Random flaps are one of the most commonly used methods to repair soft tissue defects caused by trauma or tumor ablation (Eto et al., 2013). However, ischemia and necrosis are the most serious complications associated with the repair process. Thus, the main purpose of current studies is to develop an effective method to promote the survival of ischemic tissue and achieve clinical translation.
ADSCs are considered an ideal type of stem cell for promoting tissue regeneration and repair. However, ADSCs lose the surface marker CD34 after subculture, which limits the efficacy of this treatment. Stromal vascular fractions (SVFs) are highly heterogeneous populations of cell hybrids obtained after digestion of adipose tissue and contain both CD34 + ADSCs and other cell subpopulations expressing CD34. Moreover, SVFs did not need subculture, which can avoid the influence of the subculture process on the expression of CD34 markers. Thus, in our study, we attempted to use CD34 + cells isolated from SVFs to promote the survival of ischemic tissue and hypothesized that the effect was superior to that of ADSCs.
We used random axial flaps in nude mice to evaluate the efficacy of adipose-derived CD34 + cells and ADSCs in protecting tissue from necrosis. Both CD34 + cells and ADSCs showed significant effects in promoting tissue survival compared to CD34- cells. When compared to each other, the survival rate in the CD34 + Group was significantly higher than that in the ADSC Group. Histological staining showed more collagen deposition and less inflammatory cell infiltration in the CD34 + group than in the ADSC group, indicating that the tissue structure was better preserved in the CD34 + group.
As the ex vivo results showed, the protective effect of adipose-derived CD34 + cells may involve two mechanisms: promoting vascularization and ameliorating inflammation.

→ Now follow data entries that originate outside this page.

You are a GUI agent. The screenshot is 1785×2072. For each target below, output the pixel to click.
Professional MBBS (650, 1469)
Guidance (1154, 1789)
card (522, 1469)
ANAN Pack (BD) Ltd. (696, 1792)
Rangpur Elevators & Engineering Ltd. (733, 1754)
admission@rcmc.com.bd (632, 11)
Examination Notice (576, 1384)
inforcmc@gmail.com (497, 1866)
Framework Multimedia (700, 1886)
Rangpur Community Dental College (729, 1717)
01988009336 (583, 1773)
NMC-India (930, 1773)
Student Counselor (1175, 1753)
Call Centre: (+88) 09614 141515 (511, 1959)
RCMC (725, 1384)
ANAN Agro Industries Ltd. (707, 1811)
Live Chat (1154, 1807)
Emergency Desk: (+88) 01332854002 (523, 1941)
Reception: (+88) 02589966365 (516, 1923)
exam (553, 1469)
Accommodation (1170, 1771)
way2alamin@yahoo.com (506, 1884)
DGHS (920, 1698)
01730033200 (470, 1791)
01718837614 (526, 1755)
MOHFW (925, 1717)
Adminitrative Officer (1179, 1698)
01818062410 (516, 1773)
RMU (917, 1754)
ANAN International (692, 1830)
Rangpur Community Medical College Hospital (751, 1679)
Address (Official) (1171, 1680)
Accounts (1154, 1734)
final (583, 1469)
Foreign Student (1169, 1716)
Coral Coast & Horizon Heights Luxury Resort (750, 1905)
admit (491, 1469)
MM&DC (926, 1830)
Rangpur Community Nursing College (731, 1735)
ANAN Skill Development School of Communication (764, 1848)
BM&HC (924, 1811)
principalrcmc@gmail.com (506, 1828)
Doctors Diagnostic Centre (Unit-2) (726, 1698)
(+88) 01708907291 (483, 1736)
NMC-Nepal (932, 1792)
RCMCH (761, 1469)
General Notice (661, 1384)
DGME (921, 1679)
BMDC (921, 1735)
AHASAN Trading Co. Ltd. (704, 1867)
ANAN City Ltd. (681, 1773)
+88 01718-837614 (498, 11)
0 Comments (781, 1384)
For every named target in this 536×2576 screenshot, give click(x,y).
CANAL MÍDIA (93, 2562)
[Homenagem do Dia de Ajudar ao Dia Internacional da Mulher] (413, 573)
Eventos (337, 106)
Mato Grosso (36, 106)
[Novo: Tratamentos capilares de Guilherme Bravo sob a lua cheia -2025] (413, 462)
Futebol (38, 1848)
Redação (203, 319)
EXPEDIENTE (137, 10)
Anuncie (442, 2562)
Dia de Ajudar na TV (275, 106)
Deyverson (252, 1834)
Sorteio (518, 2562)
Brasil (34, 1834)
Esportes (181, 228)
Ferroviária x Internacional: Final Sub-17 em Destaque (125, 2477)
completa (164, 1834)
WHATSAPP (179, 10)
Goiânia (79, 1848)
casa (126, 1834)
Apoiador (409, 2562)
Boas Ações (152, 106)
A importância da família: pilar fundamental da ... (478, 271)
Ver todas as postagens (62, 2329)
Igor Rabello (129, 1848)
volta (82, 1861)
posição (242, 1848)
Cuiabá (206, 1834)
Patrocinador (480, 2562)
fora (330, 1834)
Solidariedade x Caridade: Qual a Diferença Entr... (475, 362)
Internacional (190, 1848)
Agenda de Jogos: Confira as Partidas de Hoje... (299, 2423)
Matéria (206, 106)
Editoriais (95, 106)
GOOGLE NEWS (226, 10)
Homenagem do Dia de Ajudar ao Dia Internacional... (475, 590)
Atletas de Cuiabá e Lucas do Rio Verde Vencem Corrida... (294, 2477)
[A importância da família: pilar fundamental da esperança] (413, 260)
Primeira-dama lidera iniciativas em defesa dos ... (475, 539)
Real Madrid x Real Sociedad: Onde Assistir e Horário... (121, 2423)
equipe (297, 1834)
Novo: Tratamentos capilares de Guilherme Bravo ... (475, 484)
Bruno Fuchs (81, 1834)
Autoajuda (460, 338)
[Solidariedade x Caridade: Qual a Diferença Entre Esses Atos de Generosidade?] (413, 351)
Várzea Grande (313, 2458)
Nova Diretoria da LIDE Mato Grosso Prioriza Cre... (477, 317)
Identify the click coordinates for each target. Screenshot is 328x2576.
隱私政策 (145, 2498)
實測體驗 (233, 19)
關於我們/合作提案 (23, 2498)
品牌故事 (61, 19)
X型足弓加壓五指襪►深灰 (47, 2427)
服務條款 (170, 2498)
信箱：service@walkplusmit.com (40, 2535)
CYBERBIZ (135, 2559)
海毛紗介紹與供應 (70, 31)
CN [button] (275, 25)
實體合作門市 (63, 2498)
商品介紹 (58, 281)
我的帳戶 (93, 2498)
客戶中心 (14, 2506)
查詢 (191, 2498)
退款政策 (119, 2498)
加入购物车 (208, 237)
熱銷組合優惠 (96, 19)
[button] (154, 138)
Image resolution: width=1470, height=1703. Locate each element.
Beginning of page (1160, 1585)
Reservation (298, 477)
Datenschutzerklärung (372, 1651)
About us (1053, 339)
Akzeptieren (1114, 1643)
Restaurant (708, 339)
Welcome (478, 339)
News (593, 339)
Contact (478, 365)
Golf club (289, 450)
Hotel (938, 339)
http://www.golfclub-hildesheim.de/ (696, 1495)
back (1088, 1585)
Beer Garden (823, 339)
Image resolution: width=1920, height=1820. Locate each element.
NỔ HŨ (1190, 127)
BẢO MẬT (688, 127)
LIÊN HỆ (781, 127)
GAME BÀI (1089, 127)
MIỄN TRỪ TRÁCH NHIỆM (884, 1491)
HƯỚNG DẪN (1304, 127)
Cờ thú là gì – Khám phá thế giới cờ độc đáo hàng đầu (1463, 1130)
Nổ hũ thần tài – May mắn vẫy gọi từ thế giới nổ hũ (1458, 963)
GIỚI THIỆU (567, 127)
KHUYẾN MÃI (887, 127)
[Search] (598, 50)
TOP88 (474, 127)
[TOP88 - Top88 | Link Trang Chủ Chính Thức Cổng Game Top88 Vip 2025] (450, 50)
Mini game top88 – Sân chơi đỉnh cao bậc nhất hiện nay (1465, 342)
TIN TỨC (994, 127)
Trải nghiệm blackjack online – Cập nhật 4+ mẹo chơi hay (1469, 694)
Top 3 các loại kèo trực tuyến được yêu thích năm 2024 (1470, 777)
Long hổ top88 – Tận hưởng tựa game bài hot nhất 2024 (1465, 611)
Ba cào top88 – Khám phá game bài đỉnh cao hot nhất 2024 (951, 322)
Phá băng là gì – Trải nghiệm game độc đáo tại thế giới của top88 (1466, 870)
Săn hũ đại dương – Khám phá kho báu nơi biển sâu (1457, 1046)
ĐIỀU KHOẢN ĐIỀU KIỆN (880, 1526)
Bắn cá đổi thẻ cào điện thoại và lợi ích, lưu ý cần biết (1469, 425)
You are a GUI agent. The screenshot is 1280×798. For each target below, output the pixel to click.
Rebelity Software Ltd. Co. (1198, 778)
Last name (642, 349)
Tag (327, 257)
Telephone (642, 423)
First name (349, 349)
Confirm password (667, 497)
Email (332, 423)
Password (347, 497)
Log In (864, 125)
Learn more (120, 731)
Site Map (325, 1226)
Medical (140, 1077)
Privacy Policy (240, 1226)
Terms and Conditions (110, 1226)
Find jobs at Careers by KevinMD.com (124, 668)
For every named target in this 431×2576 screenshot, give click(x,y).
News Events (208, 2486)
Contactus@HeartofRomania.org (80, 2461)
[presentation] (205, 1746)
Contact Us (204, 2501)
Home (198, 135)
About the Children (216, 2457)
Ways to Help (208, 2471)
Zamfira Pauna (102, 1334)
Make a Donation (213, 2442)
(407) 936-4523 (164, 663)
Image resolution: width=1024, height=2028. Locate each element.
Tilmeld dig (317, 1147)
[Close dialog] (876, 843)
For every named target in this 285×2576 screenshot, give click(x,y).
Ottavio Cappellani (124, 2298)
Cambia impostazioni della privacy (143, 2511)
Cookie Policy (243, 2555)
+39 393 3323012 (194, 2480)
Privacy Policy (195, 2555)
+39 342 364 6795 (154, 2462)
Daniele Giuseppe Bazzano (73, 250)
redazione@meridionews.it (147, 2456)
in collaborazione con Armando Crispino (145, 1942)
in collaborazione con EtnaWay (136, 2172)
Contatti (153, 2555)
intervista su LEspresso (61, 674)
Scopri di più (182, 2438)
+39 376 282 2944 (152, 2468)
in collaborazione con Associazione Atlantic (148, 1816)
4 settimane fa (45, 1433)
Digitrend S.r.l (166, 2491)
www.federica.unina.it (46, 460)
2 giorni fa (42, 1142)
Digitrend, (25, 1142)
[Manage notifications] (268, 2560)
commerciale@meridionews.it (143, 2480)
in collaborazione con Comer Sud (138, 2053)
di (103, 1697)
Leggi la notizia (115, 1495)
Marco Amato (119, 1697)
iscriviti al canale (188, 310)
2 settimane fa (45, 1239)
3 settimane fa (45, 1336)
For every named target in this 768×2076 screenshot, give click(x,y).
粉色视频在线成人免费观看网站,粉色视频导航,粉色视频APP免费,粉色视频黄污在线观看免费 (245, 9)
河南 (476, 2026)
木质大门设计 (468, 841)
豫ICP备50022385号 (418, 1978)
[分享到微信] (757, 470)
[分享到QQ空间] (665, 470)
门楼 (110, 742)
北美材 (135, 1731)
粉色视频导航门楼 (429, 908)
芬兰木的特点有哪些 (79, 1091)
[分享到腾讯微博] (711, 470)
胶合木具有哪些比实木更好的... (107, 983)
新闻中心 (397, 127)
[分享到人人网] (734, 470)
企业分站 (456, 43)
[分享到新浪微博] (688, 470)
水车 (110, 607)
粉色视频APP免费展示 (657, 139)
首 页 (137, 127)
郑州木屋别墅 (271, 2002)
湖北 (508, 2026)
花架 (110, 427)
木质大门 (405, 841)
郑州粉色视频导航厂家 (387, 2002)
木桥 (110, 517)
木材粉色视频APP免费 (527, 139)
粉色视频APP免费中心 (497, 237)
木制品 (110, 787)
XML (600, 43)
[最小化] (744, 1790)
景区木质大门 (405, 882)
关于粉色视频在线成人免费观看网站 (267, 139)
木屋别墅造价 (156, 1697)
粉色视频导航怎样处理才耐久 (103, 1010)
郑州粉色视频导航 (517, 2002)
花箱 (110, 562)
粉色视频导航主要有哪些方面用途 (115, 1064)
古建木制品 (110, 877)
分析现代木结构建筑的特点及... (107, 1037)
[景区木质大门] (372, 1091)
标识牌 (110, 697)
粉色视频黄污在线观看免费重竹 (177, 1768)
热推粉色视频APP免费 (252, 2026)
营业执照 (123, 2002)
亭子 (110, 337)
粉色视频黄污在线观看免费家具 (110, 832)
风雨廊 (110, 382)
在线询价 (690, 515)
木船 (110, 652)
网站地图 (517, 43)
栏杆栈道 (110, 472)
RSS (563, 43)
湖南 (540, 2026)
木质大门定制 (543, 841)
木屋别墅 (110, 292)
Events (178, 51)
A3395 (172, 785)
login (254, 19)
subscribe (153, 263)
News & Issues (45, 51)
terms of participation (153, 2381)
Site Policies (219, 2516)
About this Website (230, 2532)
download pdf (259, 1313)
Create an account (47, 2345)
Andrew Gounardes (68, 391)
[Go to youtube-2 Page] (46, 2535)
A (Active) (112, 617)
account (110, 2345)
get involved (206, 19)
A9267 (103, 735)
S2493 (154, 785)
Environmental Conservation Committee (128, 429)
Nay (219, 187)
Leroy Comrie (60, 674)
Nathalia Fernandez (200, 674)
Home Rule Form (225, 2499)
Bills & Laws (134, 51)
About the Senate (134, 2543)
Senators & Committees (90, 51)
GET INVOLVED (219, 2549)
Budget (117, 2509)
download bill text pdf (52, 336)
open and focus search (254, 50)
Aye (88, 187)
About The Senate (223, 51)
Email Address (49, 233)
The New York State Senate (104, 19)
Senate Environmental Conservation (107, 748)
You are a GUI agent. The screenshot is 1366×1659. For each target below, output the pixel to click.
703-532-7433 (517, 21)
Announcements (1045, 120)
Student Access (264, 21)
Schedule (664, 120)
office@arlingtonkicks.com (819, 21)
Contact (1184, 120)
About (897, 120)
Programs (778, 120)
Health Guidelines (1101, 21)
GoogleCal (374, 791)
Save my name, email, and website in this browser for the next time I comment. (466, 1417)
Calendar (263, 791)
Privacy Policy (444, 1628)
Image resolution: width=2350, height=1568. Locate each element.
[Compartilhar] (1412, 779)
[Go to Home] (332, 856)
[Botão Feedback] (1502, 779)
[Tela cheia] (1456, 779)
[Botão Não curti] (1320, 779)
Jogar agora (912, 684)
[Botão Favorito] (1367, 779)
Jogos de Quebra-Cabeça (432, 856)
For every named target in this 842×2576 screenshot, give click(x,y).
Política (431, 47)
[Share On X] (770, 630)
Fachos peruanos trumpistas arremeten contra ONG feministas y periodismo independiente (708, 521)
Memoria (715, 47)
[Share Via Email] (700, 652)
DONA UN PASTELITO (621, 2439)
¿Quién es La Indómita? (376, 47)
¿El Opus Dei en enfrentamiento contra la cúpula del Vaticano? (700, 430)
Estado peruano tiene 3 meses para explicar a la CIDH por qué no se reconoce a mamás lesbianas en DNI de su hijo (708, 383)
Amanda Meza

Vascularization is vital to ischemic tissue (Ju, Wu, & Hou, 2016). Histological analysis of ischemic skin showed that tissues from the CD34 + Group contained more CD31 + cells than those from the ADSC Group. ADSCs have been reported to have angiogenic effects by secreting VEGF, bFGF and other growth factors (Ferrara & Alitalo, 1999; Selvaprithviraj, Sankar, Sivashanmugam, Srinivasan, & Jayakumar, 2017). In our ex vivo study, we found that adipose-derived CD34 + cells expressed higher levels of VEGF and bFGF mRNA than ADSCs, as well as the related secreted proteins. The in vivo results showed that higher VEGF and bFGF expression at both the mRNA and protein levels was observed in skin tissue harvested from the CD34 + group. Moreover, we found that SDF-1 was significantly more highly expressed in CD34 + cells than in cultured ADSCs. SDF-1 is an important chemokine that can induce cell migration and promote angiogenesis (Bromage et al., 2019; Lee et al., 2013). The expression of SDF-1 was also significantly higher in tissues from the CD34 + group than in those from the ADSC group. SDF-1 can promote EPC migration and proliferation via the PI3K/AKT signaling pathway. In HUVECs, the CM of CD34 + cells promoted more capillary tube formation than that of ADSCs, indicating that adipose-derived CD34 + cells had a better angiogenic effect than ADSCs.
Reduced immune cell infiltration was observed in skin sections from the CD34 + group. Fewer CD68 + macrophages were found in the CD34 + group than in the other groups. Ischemia induces the secretion of inflammatory factors, leading to inflammatory activation and worsening tissue necrosis. Previous studies have reported that ADSCs can ameliorate inflammation (Maumus et al., 2011). In our study, CD34 + cells secreted higher levels of the anti-inflammatory factors IL-10 and TGF-β and lower levels of the proinflammatory factors TNF-α and IL-1b than ADSCs. We also found that the expression of p38 MAPK and NF-κB was reduced in tissues from the CD34 + group. The p38 MAPK/NF-κB pathway initiates a cascade reaction via phosphorylation, resulting in the release of proinflammatory cytokines (Ju et al., 2016; Wang et al., 2017). CD34 + M2 macrophages, which play a role in regulating inflammation (Pan et al., 2015), may contribute to this effect. Therefore, adipose-derived CD34 + cells had a better effect on ameliorating ischemia-induced inflammation than the other cells.
Compared with ADSCs, CD34 + cells have the advantages of rapid isolation and no need for long-term in vitro culture, showing promising prospects for clinical transformation. Our research demonstrated that adipose-derived CD34 + cells show better efficacy in promoting the survival of ischemic tissue than ADSCs. However, this study also has some limitations. This study assessed the effect of CD34 + cells on the survival of random axial flaps using nude mice. Clinical trials are needed to evaluate the clinical efficacy of adipose-derived CD34 + cells. Moreover, to determine whether the cells persist when transplanted after injection, we need to perform follow-up studies.